> _WORK ORDER_:
Set out exactly, line by line, the stretch of data below that begins at the line containing "603x484 pixels." and ends at the line containing "The width and height of the screenshot is (1526, 840).", with both ends kept.

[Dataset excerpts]
§

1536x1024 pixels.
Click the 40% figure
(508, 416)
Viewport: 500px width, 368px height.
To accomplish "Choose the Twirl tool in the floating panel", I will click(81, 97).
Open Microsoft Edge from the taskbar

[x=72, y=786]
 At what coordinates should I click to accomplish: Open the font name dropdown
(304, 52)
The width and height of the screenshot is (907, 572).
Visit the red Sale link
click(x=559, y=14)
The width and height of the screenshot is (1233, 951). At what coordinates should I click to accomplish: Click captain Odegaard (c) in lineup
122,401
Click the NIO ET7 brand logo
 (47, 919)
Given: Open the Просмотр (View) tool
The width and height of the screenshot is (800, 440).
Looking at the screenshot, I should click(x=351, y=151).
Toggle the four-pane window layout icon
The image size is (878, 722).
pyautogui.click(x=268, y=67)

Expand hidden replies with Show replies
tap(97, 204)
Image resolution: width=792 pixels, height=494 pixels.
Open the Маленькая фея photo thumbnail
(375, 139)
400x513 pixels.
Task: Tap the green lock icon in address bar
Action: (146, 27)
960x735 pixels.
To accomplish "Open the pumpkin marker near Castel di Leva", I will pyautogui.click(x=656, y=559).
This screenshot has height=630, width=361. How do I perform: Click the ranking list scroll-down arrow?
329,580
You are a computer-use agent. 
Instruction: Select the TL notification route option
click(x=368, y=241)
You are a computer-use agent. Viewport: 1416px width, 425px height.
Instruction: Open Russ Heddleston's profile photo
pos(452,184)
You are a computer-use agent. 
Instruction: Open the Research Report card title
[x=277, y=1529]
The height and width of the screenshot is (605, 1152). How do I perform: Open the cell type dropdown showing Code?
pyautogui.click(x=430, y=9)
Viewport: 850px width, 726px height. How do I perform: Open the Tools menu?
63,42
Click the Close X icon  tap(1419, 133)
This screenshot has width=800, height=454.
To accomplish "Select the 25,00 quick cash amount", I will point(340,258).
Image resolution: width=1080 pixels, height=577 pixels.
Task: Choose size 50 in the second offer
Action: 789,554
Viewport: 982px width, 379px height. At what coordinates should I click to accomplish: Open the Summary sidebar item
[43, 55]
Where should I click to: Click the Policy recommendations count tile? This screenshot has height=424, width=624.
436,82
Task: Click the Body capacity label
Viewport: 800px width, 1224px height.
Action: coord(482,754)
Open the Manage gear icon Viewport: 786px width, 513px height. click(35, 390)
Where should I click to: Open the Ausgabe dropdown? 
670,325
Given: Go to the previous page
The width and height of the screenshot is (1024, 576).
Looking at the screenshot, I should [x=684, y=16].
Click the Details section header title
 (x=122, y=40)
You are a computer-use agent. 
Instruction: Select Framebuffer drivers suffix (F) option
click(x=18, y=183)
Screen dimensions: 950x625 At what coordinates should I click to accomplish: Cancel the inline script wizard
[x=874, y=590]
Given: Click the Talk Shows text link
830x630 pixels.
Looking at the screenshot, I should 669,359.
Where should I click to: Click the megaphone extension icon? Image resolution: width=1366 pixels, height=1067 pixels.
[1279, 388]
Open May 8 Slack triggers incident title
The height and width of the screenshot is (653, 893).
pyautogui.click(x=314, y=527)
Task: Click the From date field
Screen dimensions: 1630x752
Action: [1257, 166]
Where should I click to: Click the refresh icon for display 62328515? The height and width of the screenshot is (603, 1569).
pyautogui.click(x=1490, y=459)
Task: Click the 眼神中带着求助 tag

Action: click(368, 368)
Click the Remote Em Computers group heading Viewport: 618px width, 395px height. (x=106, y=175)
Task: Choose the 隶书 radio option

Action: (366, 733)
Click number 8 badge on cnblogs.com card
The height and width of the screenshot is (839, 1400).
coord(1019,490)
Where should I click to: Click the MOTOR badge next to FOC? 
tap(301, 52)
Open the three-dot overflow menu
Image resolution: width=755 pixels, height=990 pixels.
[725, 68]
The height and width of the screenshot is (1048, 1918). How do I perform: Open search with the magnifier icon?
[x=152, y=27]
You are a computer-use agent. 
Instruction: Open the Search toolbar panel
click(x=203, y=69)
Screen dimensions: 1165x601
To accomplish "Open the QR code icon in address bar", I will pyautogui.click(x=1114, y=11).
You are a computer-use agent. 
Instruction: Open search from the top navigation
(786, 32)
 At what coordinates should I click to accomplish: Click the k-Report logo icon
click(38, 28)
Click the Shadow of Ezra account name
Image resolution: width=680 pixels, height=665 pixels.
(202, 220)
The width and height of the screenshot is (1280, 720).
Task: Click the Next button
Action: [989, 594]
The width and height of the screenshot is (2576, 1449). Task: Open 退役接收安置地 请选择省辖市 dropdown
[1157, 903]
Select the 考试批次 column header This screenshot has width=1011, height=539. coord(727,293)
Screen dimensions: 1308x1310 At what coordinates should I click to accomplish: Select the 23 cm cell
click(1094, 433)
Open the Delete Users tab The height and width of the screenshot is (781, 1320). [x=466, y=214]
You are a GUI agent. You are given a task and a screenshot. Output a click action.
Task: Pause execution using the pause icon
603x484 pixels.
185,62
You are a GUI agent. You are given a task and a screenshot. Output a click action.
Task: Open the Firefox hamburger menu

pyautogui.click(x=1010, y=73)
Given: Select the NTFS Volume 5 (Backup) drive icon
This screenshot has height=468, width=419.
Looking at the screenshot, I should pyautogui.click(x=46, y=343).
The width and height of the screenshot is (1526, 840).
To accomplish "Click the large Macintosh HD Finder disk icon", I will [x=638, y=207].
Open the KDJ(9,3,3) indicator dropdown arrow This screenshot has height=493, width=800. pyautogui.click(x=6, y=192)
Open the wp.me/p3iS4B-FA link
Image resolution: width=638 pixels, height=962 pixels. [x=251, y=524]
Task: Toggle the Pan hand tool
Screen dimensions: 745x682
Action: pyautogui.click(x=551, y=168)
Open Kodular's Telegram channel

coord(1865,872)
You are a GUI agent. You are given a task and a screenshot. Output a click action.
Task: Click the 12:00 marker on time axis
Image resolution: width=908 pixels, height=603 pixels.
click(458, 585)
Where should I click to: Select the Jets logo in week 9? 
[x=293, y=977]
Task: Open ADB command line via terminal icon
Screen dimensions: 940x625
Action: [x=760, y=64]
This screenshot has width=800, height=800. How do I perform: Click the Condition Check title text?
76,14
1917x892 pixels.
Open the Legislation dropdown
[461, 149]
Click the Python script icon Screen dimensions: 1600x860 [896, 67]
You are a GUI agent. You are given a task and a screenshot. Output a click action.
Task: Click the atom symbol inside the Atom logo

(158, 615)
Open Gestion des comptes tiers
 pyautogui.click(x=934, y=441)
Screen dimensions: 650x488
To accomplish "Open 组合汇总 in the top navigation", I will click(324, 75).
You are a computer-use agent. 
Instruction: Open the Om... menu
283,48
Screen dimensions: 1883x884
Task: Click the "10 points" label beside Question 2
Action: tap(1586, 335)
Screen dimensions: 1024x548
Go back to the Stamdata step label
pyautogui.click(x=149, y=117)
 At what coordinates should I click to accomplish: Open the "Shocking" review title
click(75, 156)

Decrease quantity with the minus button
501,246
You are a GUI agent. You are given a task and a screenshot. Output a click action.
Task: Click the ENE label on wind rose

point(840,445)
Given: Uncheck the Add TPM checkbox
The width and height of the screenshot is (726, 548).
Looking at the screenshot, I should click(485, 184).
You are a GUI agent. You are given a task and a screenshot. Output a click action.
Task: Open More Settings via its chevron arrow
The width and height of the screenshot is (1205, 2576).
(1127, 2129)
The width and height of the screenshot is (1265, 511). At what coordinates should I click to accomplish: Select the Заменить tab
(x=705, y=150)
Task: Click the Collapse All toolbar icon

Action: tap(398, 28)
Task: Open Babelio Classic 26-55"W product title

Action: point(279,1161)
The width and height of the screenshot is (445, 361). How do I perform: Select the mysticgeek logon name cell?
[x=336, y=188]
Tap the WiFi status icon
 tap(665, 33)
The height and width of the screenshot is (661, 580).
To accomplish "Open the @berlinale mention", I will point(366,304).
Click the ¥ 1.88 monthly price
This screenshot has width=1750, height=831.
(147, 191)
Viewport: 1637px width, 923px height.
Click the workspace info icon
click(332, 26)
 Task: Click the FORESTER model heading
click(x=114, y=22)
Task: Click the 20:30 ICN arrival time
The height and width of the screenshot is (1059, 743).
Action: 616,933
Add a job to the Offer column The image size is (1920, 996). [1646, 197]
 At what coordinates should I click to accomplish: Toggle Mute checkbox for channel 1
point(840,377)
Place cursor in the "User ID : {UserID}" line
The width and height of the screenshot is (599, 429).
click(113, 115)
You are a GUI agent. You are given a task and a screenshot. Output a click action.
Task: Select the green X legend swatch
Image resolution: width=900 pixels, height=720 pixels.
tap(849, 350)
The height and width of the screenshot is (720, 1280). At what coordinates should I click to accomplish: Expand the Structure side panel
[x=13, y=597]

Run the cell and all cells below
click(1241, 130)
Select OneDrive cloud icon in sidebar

§

> _YOUR SOLUTION_:
603x484 pixels.
185,62
You are a GUI agent. You are given a task and a screenshot. Output a click action.
Task: Open the Firefox hamburger menu

pyautogui.click(x=1010, y=73)
Given: Select the NTFS Volume 5 (Backup) drive icon
This screenshot has height=468, width=419.
Looking at the screenshot, I should pyautogui.click(x=46, y=343).
The width and height of the screenshot is (1526, 840).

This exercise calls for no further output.